RNA and DNA G-quadruplexes bind to human dicer and inhibit its activity.
Natalia KoralewskaAgnieszka SzczepanskaKinga CiechanowskaMarta WojnickaMaria PokornowskaMarek C MilewskiDorota GudanisDaniel BaranowskiChandran NithinJanusz M BujnickiZofia GdaniecMarek FiglerowiczAnna Kurzynska-KokorniakPublished in: Cellular and molecular life sciences : CMLS (2021)
Guanine (G)-rich single-stranded nucleic acids can adopt G-quadruplex structures. Accumulating evidence indicates that G-quadruplexes serve important regulatory roles in fundamental biological processes such as DNA replication, transcription, and translation, while aberrant G-quadruplex formation is linked to genome instability and cancer.
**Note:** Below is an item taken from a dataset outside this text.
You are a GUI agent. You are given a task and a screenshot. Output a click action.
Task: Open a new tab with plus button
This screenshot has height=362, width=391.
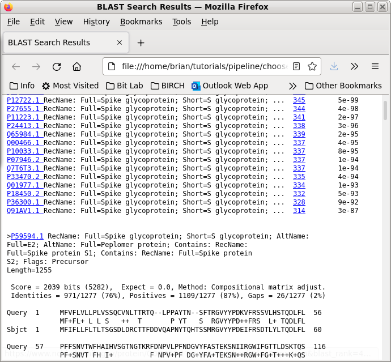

Understanding the biological functions played by G-quadruplexes requires detailed knowledge of their protein interactome. Here, we report that both RNA and DNA G-quadruplexes are bound by human Dicer in vitro. Using in vitro binding assays, mutation studies, and computational modeling we demonstrate that G-quadruplexes can interact with the Platform-PAZ-Connector helix cassette of Dicer, the region responsible for anchoring microRNA precursors (pre-miRNAs). Consequently, we show that G-quadruplexes efficiently and stably inhibit the cleavage of pre-miRNA by Dicer. Our data highlight the potential of human Dicer for binding of G-quadruplexes and allow us to propose a G-quadruplex-driven sequestration mechanism of Dicer regulation.